Apart from the pictures, every part of the records below gets retyped exactly.

********

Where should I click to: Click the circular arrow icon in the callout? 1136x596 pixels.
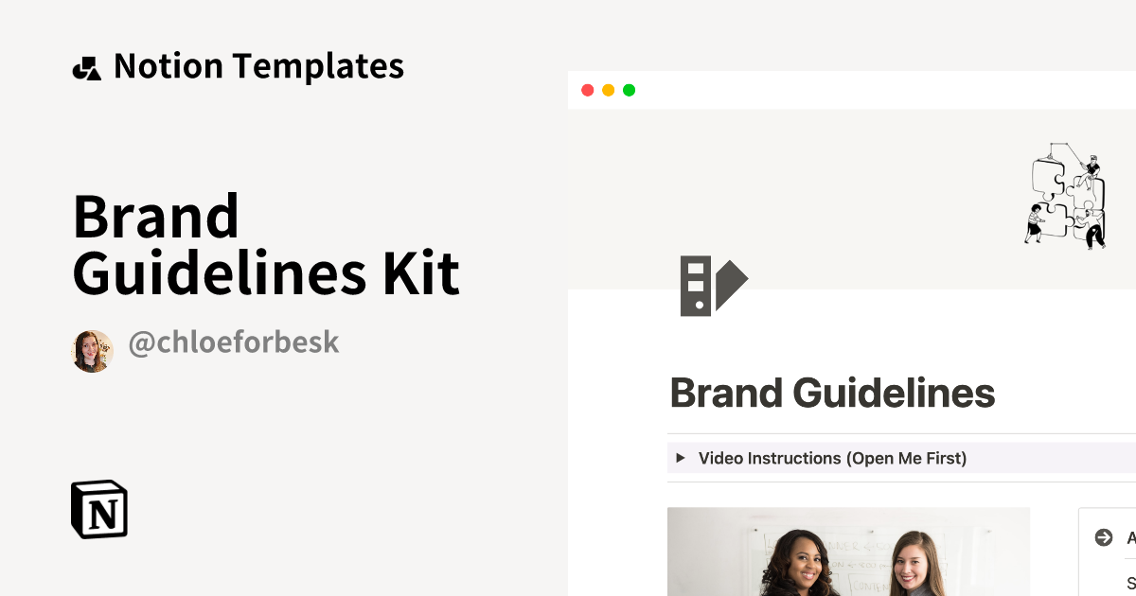point(1104,536)
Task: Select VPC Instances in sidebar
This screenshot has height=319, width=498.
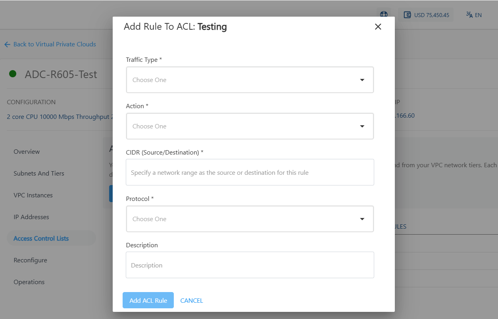Action: click(33, 195)
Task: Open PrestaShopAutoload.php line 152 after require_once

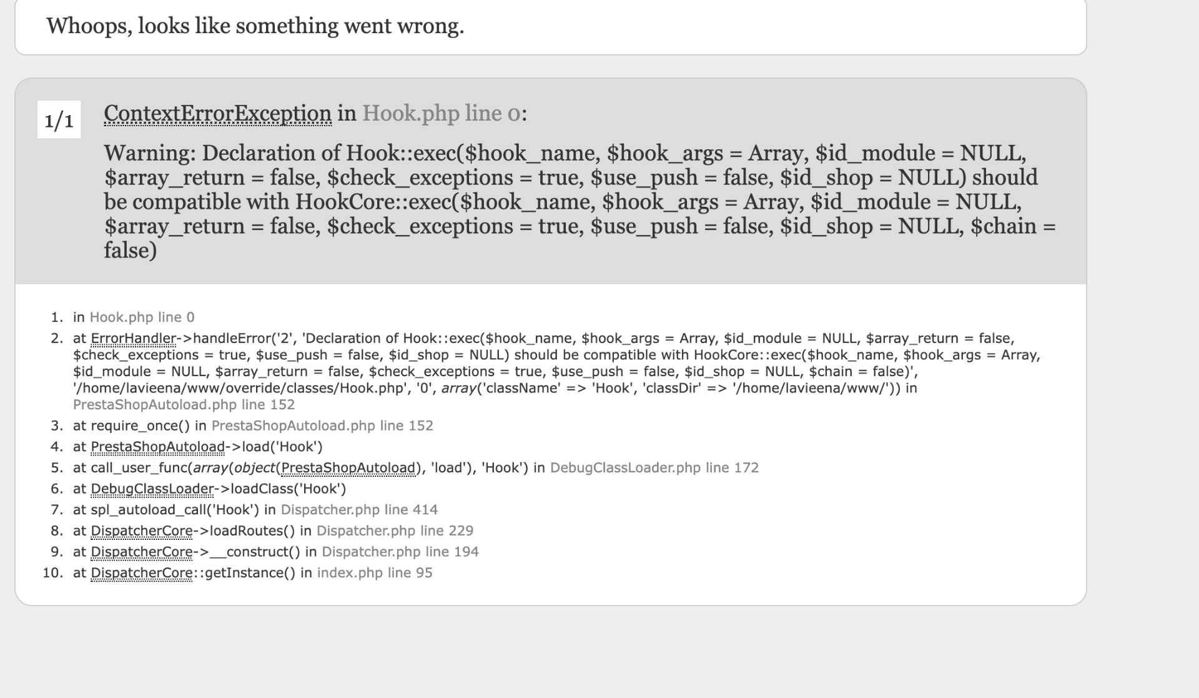Action: tap(322, 426)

********

RESPONSE:
Where should I click to: Click the circular arrow icon in the callout? 1136x596 pixels.
point(1104,536)
Task: Select VPC Instances in sidebar
This screenshot has height=319, width=498.
Action: click(33, 195)
Task: Open PrestaShopAutoload.php line 152 after require_once

Action: tap(322, 426)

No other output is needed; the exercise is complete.